Moderate exercise is healthy for pregnant women and their babies, but exercising too much or too little could raise the risk of bearing a low birth weight baby.
The investigators found that women who exercised strenuously five or more times a week during the last trimester of their pregnancy had four times the risk of having a low weight baby.
Women who exercised fewer than three times a week were twice as likely to have a low birth weight baby.
Low birth weight babies are believed to be more likely to have subsequent health problems.
Pregnant women who exercised three or four times a week seemed to have the best chance of having a healthy weight baby.
Pregnancy is not the time to exercise excessively, but it is also not the time to be sedentary. Moderate exercise three to four times a week is perfectly safe -- and may even be beneficial.
The investigators found that doing strenuous exercise, such as aerobics classes, more than four times a week increased substantially the risk of having a low birth weight baby.
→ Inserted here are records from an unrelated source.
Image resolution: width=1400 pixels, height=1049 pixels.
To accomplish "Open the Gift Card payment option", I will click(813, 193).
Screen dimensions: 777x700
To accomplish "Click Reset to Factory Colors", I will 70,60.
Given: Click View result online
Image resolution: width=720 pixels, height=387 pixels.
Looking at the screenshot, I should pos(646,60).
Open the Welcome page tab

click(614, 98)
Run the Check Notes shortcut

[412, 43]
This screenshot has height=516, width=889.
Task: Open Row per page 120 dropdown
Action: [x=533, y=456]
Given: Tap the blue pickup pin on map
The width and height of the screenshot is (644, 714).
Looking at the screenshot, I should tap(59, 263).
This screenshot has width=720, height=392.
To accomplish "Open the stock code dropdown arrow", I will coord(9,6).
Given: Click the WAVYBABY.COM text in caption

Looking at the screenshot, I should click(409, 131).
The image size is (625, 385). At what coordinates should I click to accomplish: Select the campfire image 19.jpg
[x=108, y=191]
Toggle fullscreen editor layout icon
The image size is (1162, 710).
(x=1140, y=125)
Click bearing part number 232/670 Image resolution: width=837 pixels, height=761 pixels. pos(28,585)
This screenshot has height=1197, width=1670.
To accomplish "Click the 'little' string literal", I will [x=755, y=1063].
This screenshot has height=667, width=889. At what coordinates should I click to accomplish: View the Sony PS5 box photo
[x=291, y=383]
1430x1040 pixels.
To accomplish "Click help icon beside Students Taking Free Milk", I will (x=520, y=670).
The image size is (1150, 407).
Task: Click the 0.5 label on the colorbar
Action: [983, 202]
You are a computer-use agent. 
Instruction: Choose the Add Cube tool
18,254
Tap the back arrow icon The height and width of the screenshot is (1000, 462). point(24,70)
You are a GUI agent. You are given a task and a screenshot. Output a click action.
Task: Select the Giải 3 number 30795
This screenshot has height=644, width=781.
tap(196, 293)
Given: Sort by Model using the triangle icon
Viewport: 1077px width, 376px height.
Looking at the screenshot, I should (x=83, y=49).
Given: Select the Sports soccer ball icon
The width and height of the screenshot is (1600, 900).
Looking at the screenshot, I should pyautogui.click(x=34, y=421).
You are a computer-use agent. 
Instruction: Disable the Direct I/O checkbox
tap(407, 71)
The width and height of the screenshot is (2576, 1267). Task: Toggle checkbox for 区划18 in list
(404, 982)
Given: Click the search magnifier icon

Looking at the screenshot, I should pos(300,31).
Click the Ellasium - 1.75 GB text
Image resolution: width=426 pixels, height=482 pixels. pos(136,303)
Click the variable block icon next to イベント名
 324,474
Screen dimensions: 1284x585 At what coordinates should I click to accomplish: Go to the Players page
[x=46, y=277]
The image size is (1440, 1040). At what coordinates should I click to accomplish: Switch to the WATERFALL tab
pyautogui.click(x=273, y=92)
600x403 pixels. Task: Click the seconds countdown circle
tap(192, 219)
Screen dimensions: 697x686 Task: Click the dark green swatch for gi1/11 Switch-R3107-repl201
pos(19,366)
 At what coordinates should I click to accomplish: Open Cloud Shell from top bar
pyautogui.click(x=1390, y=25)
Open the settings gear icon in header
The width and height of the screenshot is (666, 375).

Other researchers have theorized that too much exercise could possibly draw blood towards the mother's exercising muscles and away from the developing fetus, depriving it of oxygen and nutrients.
The researchers found no evidence that a woman's level of pre-pregnancy fitness had any affect on the association between exercise and birth weight.
The researchers had expected that women who were fit before pregnancy might be able to tolerate a high level of exercise without affecting their baby's weight, but this was not the case. And women who had not exercised did not increase their risk by starting to exercise modestly while pregnant.
Staying sedentary did increase their risk of delivering a low birth weight baby.
American Journal of Obstetrics and Gynecology February 2001;184:403-408
I just love common sense studies and am grateful to the researchers for providing some simple guidelines on just how much exercise women should get during pregnancy.
Women are often told pregnancy is a time you can continue exercising, but not a time you should start. That may not be the case -- it may be fine to start exercising moderately, even if you haven't before, but it's not a good time to continue to exercise excessively, even if you were before.